EXERCISE PROMPT ▸
Reproduce the part of the Arkansas legislative session article starting with "Legislative leaders were" and going on through "federal Medicaid funds.".

EXCERPTED PASSAGE ▸
Posted 2/10/2014 09:22 am
Updated 4 weeks ago
LITTLE ROCK — Arkansas lawmakers opened a legislative session focused primarily on the budget Monday, with uncertainty surrounding the future of the state's compromise plan to expand Medicaid under the federal health care law.
The House and Senate convened for its third-ever fiscal session under a constitutional amendment voters approved in 2008 requiring the Legislature to meet and budget annually.
Legislative leaders were gearing up for a renewed fight over the "private option" that was approved last year as an alternative to the Medicaid expansion called for under the federal health overhaul. Under the program, Arkansas has signed up more than 83,000 low-income residents for private insurance paid for with federal Medicaid funds.
After losing two key votes in the Senate, the plan is in jeopardy of being defunded by the Republican-controlled Legislature. Senate President Michael Lamoureux said there aren't enough votes yet to keep the program alive, but was lobbying a handful of lawmakers opposed to the measure to keep it funded and delay the fight over the program until next year's regular session.
"I personally don't think this is the best way to fight policy disagreement out in budget fights," Lamoureux, R-Russellville, told reporters.
The expansion will need at least 27 votes in the 35-member Senate and 75 votes in the 100-member House to continue. Lamoureux and Speaker Davy Carter said they expected a vote on the program to come as early as next week.
"Until we get that resolved, it's going to be entirely hard, if not impossible, to set the budget," Carter, R-Cabot, told reporters. "And if for some reason that the support isn't there, we're going to have to start from scratch."

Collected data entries

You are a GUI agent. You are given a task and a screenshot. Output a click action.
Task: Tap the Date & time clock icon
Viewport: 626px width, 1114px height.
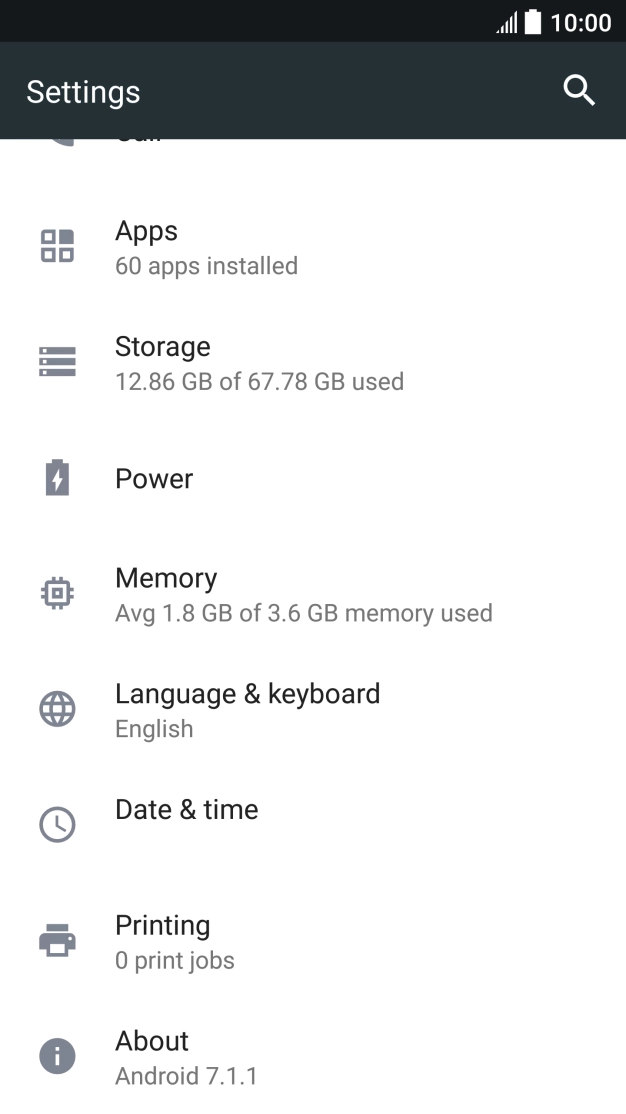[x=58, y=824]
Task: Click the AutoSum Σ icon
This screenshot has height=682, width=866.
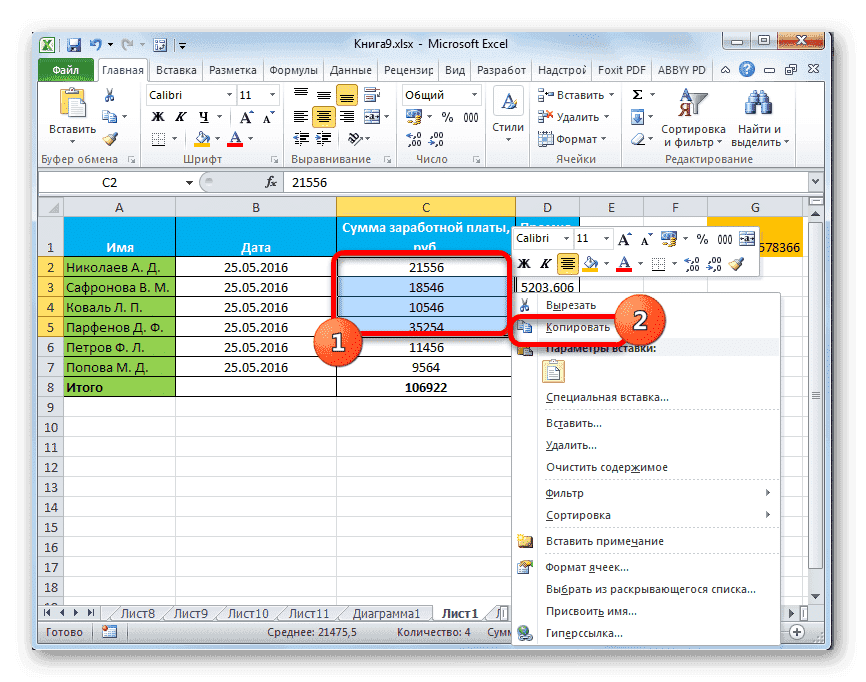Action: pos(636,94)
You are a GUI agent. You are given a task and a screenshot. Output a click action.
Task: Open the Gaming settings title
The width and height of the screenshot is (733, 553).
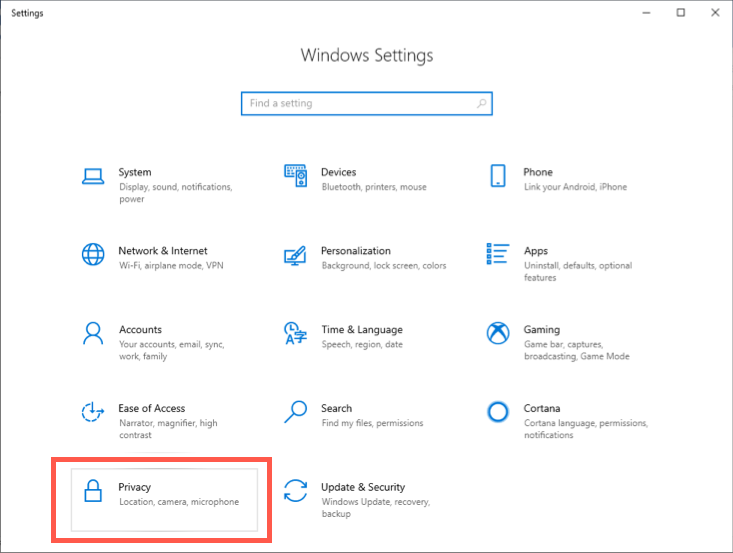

RESPONSE ▸
Legislative leaders were gearing up for a renewed fight over the "private option" that was approved last year as an alternative to the Medicaid expansion called for under the federal health overhaul. Under the program, Arkansas has signed up more than 83,000 low-income residents for private insurance paid for with federal Medicaid funds.